There are still some limitations in this meta-analysis. Firstly, there were only ten literatures enrolled in this meta-analysis, the sample size was not big enough to have substantial power exploring the real association. Secondly, the detailed information (such as life-style, age, and work) could not be traced, so that our unadjusted estimates should be confirmed by further studies.
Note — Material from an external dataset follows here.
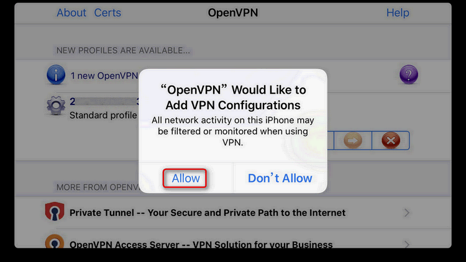
Task: Tap the Private Tunnel shield icon
Action: (55, 212)
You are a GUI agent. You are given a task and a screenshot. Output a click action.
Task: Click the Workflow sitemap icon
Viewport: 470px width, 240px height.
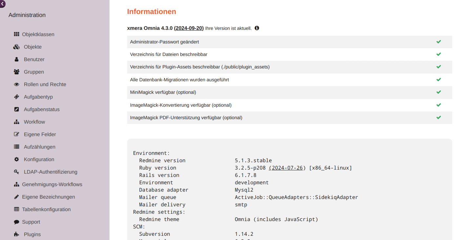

In addition, an individual with a clinical disorder was not a result of the single gene that is disrupted, but that the genetic disruption was embedded within the context of that individual's entire genome and environment exposure [52]. In fact, some other genes related to fertility could also play an important role in spermatogenesis.

Conclusions

In summary, this meta-analysis suggested that the rs2234693C allele was the protective factor for male infertility, the rs9340799AA genotype was associated with an increased risk for infertility, and the rs1256049GA genotype was also the negative factor.